5. No Database Index Verification

24 migration files create the schema incrementally. There is no single-schema check to verify all expected indexes exist after migration.

Security Considerations

1. No Built-in Authentication

The engine relies entirely on the host app for authentication. The Security::Authentication module provides hooks but no default protection. An unconfigured engine is accessible to anyone who can reach the mount path.

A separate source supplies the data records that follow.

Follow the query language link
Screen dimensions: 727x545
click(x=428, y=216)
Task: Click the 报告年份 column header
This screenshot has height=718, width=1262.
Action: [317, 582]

2. Fallback User Creation in Import Controller

ImportSessionsController#create_guest_user (lines 416-429) can create a User record in the host app's database when no authentication is configured. This is a defensive fallback but could be unexpected behavior.

3. Parameter Sanitization Scope

Security::ParameterSanitizer uses ActionView::Base.full_sanitizer which strips all HTML. This is broad but may not catch all injection vectors (e.g., URL-based attacks, header injection via custom_headers).

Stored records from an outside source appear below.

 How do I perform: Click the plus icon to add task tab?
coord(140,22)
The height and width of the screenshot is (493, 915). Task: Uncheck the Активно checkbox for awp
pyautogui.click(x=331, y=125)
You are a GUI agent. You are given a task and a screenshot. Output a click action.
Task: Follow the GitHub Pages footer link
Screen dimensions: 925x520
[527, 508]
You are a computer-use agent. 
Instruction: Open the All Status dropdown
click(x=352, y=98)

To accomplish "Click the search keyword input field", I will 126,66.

4. Custom Headers Passthrough

Source custom_headers are stored as JSONB and passed to HTTP requests (FeedFetcher#request_headers). Malicious header values could potentially be used for SSRF or header injection if not properly validated.

Performance Considerations

1. N+1 Query Risk in Dashboard

Dashboard::Queries performs multiple database queries for stats, recent activity, quick actions, job metrics, and fetch schedules. The controller assembles all of these synchronously.

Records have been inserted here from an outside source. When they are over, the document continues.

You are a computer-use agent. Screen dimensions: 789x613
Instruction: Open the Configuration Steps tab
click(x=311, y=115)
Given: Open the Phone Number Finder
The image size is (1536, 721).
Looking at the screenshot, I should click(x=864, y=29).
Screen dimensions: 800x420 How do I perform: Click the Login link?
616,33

2. Large OPML File Handling

The OPML import parses entire files in memory (Nokogiri::XML(content)). Large OPML files with thousands of entries could cause memory pressure.

3. Bulk Scrape Operations

BulkSourceScraper enqueues individual ScrapeItemJob for each item. For sources with thousands of items, this could flood the job queue.

4. Coverage Baseline File

The config/coverage_baseline.json at 2329 lines is parsed at test time and represents significant technical debt in test coverage.

Operational Risks

1. No Health Check Endpoint Documentation

The /health endpoint exists but its response format and behavior are not documented.

2. Stalled Fetch Recovery

The StalledFetchReconciler runs within the Scheduler, but if the scheduler itself stalls, there is no external recovery mechanism.

3. Circuit Breaker State in Database

Fetch circuit breaker state (fetch_circuit_opened_at, fetch_circuit_until) is stored on the Source model. This means circuit breaker resets require database writes, and a failing database connection prevents circuit recovery.

Dependency Risks

1. ruby-readability (~> 0.7)

This gem appears to be minimally maintained. The 0.7.x line is old. It depends on Nokogiri which receives frequent security updates, creating a transitive dependency management burden.

2. Nokolexbor (~> 0.5)

Native extension gem with C bindings to the Lexbor HTML parser. Platform-specific builds could cause deployment issues, especially on less common architectures.

3. Feedjira Wide Version Range

>= 3.2, < 5.0 allows major version bumps that could introduce breaking API changes.

4. Ruby >= 3.4.0 Minimum

This is an aggressive minimum that excludes many production Ruby installations still on 3.2.x or 3.3.x.